Giving Thanks. . .For Nightmares

By Christian Smith

Thanksgiving is a strange middle-child holiday, sadly lacking in both the horror-show cachet of big brother Halloween and the candy cane magic of little sister Christmas. Established as a day to express gratitude for one’s blessings—in remembrance of a historical event of dubious authenticity—Thanksgiving has devolved in recent years into a day for gluttonous overeating, football, and diving into the annual consumer frenzy madness. I only enjoy one of those things (gluttony is easily one of my top three favorite deadly sins) but I do like to take a moment to say thanks for the things I’m grateful for.

Like these messed-up dreams in my head.

My first novel, The Black Monkey, published earlier this year by Permuted Press, came to me in such a dream. That’s not completely unusual. Throughout my life, I’ve been fascinated by dreams and dream-related phenomena, and have been blessed with a very vivid dream-life. (With the associated curse of equally vivid nightmares.) Almost everything I’ve ever written has some connection to a dream I’ve had. Sometimes a plot point or a line of dialogue, but more usually just an image.

The Black Monkey, though, came to me fully formed.

The “actual” dream was brief and very simple. Little more than an image itself. I saw a young African-American kid, about ten years old, alone in the woods on a cold pre-dawn morning. (This was a rare “third person” dream where I was not a participant within the dream, only an observer.) The kid was terrified by something I could not see, something horrifying that was coming for him.

In the dream, I knew what was coming for the kid. I also knew that it was something he had created himself. I knew why he had created it. I even knew how.

I emerged from the dream into a very rare hypnopopic state. I was not fully awake, but I was completely lucid. The story took shape in my semi-consciousness, as clearly and easily as if I was sitting in a theater, watching it unfold on a movie screen.

It was the most extraordinary experience of my creative life.

This is the story I “received”: The children in a small Illinois town have gathered in the same harvested cornfield every Halloween night for longer than anyone can remember. Here they enact a strange ceremony in which a sock monkey is buried along with handfuls of sacrificial trick-or-treat candy. The ritual has become just an excuse for partying and making out, the true meaning long forgotten.
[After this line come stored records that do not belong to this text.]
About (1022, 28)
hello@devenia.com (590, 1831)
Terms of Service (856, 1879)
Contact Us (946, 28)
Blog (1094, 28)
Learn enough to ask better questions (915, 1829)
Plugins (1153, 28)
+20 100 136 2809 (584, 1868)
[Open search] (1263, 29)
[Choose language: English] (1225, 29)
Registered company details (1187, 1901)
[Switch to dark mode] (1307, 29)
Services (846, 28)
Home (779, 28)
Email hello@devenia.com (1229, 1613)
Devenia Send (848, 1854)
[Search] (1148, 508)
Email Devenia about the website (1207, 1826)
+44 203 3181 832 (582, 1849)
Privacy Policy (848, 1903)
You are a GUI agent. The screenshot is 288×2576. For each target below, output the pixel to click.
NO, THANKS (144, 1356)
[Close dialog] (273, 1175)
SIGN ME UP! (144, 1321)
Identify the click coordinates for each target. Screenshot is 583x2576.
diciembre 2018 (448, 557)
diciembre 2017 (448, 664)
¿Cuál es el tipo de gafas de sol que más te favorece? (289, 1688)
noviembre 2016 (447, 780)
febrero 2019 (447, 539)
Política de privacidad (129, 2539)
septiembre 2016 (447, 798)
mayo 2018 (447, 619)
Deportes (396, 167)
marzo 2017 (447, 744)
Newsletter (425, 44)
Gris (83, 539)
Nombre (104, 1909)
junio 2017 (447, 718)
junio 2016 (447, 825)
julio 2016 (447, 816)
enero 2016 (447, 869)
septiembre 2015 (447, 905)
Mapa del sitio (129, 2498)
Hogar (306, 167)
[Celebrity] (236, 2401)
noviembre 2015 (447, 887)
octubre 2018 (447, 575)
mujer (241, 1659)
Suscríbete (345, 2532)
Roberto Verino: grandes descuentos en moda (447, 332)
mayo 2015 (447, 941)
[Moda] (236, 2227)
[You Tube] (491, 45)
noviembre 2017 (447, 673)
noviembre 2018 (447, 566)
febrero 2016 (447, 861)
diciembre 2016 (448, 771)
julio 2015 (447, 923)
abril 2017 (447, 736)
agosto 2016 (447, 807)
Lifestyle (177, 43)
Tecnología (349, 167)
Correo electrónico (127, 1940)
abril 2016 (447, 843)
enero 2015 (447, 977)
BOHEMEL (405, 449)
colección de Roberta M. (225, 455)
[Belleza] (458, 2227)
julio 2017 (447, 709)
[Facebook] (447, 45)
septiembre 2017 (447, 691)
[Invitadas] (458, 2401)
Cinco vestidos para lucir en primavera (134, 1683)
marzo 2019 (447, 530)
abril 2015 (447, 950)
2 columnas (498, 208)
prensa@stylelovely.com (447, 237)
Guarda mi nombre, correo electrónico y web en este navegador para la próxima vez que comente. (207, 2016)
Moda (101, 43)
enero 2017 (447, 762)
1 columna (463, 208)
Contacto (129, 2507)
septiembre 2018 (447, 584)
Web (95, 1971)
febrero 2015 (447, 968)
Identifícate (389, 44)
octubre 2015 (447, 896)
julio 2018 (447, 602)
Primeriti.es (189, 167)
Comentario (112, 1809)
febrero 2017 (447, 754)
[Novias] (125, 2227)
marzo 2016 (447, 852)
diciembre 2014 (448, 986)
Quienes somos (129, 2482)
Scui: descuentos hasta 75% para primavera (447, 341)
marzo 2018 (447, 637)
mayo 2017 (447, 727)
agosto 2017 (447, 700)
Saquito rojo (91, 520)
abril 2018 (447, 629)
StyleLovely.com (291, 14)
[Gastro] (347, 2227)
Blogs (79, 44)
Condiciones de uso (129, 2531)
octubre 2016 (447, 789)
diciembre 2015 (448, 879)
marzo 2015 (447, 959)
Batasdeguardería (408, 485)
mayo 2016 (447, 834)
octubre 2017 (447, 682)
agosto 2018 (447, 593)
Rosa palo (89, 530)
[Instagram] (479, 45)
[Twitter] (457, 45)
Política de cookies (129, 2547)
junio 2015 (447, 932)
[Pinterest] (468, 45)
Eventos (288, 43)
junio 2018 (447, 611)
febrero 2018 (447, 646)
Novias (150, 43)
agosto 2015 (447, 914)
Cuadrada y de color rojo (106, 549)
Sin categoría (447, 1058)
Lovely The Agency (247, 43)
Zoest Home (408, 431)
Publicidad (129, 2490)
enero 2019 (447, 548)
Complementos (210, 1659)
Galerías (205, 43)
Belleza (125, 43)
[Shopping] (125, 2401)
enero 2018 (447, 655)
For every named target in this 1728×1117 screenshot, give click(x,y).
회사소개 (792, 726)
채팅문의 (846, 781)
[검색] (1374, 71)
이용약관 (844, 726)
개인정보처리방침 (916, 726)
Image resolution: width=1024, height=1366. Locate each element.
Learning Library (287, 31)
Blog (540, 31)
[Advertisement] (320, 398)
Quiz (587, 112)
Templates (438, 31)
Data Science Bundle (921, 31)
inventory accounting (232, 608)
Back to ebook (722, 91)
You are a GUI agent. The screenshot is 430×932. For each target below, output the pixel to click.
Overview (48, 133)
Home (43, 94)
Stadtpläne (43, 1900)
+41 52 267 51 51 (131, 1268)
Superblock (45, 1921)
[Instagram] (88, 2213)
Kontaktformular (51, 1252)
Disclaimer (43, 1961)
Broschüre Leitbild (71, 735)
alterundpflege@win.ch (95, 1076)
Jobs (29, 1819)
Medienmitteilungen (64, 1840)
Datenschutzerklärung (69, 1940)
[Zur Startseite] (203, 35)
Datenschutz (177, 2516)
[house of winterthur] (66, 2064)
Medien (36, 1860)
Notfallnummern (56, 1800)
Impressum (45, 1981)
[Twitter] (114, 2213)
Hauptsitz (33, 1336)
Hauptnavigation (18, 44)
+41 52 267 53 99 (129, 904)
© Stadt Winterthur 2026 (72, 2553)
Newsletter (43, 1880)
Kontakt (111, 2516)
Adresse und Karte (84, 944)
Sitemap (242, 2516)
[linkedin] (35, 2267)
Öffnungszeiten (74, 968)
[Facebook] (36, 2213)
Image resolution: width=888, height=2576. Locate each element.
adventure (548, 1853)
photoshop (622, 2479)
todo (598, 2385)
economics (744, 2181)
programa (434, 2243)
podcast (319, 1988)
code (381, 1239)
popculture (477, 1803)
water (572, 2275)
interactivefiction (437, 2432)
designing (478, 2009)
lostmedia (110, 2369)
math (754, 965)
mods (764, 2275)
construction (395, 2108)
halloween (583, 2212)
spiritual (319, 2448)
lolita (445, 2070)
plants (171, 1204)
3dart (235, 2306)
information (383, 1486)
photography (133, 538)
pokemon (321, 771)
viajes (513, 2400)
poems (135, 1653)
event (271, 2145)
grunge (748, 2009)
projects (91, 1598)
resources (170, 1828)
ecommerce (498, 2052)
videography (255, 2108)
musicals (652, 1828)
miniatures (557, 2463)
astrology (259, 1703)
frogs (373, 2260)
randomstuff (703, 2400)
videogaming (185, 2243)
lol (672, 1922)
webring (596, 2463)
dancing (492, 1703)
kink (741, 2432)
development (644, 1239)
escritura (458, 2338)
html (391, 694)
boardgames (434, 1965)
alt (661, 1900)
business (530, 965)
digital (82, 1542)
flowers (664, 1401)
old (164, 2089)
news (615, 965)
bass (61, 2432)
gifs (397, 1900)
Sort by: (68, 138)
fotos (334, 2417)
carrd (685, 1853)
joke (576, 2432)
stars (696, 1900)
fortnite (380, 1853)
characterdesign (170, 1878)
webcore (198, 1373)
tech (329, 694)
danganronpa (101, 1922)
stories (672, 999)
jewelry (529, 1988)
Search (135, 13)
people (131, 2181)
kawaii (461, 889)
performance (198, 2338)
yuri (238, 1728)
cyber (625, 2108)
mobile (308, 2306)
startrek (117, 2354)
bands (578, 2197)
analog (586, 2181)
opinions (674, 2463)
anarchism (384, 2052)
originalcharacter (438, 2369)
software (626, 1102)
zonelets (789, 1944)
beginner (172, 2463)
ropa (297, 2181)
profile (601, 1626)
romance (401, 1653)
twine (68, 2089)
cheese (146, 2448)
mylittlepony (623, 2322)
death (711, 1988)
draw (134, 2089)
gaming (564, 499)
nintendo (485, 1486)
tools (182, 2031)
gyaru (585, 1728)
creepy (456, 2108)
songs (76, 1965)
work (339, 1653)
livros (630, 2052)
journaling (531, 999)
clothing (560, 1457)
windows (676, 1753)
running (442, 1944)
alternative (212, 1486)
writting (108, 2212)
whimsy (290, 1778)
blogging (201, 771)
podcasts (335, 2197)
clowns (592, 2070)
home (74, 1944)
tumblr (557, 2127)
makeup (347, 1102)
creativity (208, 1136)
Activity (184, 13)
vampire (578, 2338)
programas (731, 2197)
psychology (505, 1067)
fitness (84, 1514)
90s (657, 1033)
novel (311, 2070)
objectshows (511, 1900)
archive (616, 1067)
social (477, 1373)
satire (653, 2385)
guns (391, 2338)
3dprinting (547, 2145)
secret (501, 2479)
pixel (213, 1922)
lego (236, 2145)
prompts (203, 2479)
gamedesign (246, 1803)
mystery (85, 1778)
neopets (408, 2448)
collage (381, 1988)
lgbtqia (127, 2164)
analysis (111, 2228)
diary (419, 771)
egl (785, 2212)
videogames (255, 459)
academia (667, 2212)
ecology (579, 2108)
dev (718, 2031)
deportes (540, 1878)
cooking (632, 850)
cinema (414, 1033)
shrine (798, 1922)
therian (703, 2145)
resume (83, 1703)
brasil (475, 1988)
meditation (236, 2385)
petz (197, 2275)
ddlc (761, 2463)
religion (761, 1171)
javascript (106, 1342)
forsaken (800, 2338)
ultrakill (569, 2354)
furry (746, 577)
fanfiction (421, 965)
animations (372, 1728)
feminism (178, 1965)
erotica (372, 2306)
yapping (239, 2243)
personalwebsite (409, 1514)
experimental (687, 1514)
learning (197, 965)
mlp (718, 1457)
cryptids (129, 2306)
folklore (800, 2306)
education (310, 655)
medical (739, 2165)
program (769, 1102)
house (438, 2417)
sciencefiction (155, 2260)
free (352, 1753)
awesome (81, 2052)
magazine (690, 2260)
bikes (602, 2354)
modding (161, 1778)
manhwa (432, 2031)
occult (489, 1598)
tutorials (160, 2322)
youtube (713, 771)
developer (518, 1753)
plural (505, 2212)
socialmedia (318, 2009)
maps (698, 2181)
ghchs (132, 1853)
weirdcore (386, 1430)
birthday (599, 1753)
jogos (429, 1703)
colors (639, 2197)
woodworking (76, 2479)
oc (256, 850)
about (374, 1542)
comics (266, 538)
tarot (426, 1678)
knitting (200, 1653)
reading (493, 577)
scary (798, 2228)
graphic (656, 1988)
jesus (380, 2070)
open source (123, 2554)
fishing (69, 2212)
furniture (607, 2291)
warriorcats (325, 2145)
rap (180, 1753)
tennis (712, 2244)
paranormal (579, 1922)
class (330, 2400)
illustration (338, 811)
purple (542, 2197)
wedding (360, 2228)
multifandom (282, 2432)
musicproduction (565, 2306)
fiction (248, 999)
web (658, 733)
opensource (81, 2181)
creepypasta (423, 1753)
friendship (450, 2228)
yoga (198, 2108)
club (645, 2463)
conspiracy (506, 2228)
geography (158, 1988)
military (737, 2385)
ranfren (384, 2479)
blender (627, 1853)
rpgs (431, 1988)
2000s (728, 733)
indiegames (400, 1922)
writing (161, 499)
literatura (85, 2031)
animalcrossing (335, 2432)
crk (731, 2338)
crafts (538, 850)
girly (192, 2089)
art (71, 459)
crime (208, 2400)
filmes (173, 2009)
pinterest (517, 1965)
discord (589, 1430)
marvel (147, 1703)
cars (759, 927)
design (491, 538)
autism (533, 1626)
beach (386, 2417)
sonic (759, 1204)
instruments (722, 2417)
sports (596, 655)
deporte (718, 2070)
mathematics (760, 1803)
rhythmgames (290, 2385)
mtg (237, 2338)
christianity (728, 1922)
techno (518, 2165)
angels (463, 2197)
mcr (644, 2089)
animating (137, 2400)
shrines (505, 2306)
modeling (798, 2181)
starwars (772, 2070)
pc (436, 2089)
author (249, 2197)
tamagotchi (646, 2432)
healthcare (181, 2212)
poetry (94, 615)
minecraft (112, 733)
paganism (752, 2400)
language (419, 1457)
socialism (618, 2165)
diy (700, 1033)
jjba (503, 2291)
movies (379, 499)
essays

But then the little town becomes the hunting ground of a monstrous serial killer who preys upon children. When the adults can’t catch the murderer, the children resort to the dark magic of the monkey.

The concept was spawned from such an obscure corner of my consciousness that it was almost as if it came from some alien place. I actually feel a little dishonest taking full credit for it. (I will cash the certain-to-be-exorbitant royalty checks, though.) To this day, I have been unable to replicate the experience. If there was a pill or a supplement I could take to induce that state, I’d do so in a heartbeat. Yoga, hypnosis, trance meditation, whatever. Hell, I’d sacrifice hamsters under the full moon on the Feast of St. Crispin if I thought it would work.

The second book in the series, Bloody Bloody Bakersfield (out December 1 from Permuted Press) is my attempt to honor that original etheric transmission by dealing more explicitly with dream phenomena. The story follows the (surviving) child characters from the first book, now adults, as they return to their possibly cursed hometown. Bakersfield, Illinois, is a Midwestern halfway-point between Twin Peaks and Castle Rock, Maine. A mysterious sleepwalking sickness ravages the community, causing its sufferers to enact their strangest and most violent dreams. As Bakersfield descends into chaos, a shadowy government agency quarantines the town, isolating the community as it is consumed by the mystery disease. Amidst the surreal anarchy, failed horror writer Mark Davies comes to suspect that the inexplicable epidemic may be connected to the events of twenty years prior.

Bloody Bloody Bakersfield is a very different book from The Black Monkey. Abandoning the child’s-eye view of the first novel, the second one is more adult, more explicit. The Black Monkey is constructed around suspense and mounting dread. Bloody Bloody Bakersfield is more balls-to-the-wall mayhem, with a dose of dark humor. I hope you’ll check them both out.

Thanksgiving is not a holiday usually associated with horror, but this year I plan to bar my doors and windows against the Black Friday zombies and eagerly await what visions may come in my white-wine-and-tryptophan delirium. With any luck, I’ll conceive my next novel that way.